Als Nachteil sieht Dommermuth, dass kein Richtfunk nutzbar ist. Baupartner für die Glasfaser seien die Tochter 1&1 Versatel, aber auch regionale Stadtnetze.
Steigende Abschreibungen: Optimistische Zukunft
Seit dem Start im Dezember 2022 mit Fixed-Wireless-Access) schreibt das Unternehmen seine Frequenzen ab. Das ergab im Geschäftsjahr 71,3 Millionen mehr Abschreibungen (und 80 Millionen weniger EBIT), insgesamt seien 151 Millionen im EBIT "verarbeitet". Dommermuth blickt optimistisch in die Zukunft: Den Ausblick für 2024 könne er bestätigen, man rechne mit 6,5 Milliarden, einem EBITDA-Wachstum von +10 Prozent und einem " Cash Capex" das 10-20 Prozent über dem Vorjahr liegen werde.
Bald mehr Einnahmen als Ausgaben
Dommermuth geht davon aus, dass mit zunehmendem eigenen Netzausbau die "Produktionskosten im eigenen Netz" deutlich geringer sein werden, es machen sich also Einspareffekte bemerkbar.
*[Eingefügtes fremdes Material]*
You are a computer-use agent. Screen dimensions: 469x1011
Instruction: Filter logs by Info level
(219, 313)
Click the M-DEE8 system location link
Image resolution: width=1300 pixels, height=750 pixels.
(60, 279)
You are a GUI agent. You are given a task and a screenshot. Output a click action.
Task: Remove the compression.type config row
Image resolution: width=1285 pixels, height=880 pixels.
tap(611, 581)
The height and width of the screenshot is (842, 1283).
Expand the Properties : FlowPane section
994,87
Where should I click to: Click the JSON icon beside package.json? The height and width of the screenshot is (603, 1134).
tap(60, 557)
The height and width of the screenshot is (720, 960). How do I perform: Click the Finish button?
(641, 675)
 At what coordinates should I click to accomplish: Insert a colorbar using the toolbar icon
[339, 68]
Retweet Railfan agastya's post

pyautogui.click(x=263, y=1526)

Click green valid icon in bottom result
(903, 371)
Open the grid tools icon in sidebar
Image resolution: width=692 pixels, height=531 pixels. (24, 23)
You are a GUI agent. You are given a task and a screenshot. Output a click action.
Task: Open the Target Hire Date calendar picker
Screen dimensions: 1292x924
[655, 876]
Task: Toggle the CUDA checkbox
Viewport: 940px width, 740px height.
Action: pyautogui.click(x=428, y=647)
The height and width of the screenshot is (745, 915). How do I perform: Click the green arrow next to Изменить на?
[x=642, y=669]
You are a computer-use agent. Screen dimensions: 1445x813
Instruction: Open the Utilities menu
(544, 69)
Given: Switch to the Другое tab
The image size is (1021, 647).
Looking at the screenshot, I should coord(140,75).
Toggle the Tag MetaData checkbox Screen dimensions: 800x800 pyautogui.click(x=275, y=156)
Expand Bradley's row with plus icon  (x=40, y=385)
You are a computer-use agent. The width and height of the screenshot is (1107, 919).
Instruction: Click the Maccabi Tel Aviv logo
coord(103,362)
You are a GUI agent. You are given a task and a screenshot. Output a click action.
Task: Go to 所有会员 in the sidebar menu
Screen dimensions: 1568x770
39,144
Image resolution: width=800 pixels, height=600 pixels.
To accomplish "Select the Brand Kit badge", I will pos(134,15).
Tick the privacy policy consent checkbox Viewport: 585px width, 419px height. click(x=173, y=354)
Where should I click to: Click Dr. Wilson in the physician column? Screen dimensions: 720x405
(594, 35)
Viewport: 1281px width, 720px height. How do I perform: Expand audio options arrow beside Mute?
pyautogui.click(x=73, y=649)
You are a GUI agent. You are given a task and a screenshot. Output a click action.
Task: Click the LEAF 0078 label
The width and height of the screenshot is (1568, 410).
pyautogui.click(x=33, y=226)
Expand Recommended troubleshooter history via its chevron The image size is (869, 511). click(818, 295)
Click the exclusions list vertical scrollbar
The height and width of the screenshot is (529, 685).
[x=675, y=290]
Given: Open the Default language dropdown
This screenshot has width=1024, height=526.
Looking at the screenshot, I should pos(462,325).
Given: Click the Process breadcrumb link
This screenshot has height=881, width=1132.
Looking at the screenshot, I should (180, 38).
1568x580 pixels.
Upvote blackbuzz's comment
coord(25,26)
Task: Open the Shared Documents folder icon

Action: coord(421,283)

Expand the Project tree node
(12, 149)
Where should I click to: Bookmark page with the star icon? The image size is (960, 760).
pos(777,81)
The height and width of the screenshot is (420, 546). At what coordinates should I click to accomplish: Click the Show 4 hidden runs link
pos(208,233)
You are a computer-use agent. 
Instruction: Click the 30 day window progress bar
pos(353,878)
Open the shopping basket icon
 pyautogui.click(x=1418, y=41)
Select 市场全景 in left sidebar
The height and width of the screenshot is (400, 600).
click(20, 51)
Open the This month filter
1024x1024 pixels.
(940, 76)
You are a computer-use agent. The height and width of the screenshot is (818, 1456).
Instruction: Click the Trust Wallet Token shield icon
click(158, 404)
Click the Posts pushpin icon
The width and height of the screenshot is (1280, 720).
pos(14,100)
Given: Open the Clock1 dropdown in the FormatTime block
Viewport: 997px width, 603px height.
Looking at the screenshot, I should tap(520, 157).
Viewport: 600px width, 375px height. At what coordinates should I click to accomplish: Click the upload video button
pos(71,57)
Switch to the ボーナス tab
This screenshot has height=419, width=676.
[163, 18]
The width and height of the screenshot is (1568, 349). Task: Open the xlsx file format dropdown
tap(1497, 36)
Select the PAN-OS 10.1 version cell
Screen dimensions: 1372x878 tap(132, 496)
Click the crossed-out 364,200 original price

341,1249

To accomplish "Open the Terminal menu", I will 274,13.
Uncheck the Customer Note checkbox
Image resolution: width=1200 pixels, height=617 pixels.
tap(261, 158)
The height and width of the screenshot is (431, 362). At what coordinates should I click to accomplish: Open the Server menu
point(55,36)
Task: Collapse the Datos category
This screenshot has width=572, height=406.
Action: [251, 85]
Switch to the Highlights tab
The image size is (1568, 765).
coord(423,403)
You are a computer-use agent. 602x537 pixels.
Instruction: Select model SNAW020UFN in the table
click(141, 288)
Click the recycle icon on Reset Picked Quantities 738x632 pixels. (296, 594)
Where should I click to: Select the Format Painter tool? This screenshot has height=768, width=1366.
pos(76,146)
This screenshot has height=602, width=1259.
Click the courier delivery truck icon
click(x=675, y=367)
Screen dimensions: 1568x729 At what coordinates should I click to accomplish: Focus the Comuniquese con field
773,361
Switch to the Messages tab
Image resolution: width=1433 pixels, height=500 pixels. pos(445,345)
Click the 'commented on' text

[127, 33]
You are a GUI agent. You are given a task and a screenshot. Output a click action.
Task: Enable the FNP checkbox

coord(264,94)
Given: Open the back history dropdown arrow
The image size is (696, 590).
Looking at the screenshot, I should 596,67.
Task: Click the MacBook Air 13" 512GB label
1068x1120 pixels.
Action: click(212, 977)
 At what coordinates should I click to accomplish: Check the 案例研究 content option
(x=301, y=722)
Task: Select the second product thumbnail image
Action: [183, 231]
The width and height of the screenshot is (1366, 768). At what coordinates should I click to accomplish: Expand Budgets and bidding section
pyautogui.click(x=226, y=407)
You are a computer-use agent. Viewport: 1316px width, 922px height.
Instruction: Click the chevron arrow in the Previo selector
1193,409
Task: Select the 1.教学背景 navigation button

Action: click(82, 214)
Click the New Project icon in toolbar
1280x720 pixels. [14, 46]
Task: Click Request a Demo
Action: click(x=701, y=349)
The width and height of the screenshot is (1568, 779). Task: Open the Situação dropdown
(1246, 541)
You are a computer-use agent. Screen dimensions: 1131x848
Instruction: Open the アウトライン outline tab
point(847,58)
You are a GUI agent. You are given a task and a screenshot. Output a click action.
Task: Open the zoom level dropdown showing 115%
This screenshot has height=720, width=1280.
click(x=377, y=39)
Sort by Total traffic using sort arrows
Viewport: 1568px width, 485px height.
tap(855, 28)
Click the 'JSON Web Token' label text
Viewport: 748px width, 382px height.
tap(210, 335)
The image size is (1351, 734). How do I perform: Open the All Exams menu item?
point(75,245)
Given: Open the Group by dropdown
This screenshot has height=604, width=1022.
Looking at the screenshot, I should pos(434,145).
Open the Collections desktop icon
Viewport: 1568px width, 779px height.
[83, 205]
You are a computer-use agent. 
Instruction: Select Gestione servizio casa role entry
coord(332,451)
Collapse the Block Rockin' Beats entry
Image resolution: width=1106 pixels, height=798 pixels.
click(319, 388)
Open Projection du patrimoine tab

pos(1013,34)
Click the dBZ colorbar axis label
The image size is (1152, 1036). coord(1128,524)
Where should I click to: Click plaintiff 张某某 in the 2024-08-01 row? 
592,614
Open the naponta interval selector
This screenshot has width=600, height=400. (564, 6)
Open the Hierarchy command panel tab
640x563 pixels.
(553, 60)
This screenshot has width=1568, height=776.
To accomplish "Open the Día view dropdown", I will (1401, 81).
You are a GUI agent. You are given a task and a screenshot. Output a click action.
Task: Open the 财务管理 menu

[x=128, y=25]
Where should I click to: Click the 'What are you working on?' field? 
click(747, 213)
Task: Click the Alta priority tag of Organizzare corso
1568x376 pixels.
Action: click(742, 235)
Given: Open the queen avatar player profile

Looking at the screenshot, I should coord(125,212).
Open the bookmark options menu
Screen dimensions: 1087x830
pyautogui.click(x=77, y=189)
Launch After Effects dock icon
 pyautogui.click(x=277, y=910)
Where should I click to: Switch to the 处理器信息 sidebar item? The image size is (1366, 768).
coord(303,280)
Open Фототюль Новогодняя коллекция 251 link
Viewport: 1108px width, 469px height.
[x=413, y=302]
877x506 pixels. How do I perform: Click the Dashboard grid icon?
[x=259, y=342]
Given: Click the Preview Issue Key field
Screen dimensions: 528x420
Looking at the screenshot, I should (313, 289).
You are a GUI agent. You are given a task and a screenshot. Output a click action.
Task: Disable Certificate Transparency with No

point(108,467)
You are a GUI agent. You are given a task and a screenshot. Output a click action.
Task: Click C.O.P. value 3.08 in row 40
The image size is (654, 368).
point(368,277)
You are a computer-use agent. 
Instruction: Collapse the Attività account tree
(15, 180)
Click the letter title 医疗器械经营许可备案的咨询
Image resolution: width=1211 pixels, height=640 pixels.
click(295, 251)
Wo das eigene Netz funkt, müssen Kunden nicht ins fremde Netz einbuchen, die Vorleistungskosten sinken, die eigenen Einnahmen sinken. Bisher wurden die Roaming-Verträge nach Minuten abgerechnet, künftig werden die übertragenen Datenmengen (auch ein Telefonat ist eine Datenübertragung) herangezogen.
Die vom Segment Mobilfunk produzierten Leistungen werden unternehmensintern nach dem "Access" berechnet. Die Kosten gehen zwar hoch, aber gegenläufig gibt es Einnahmen aus der Produktion des Netzes.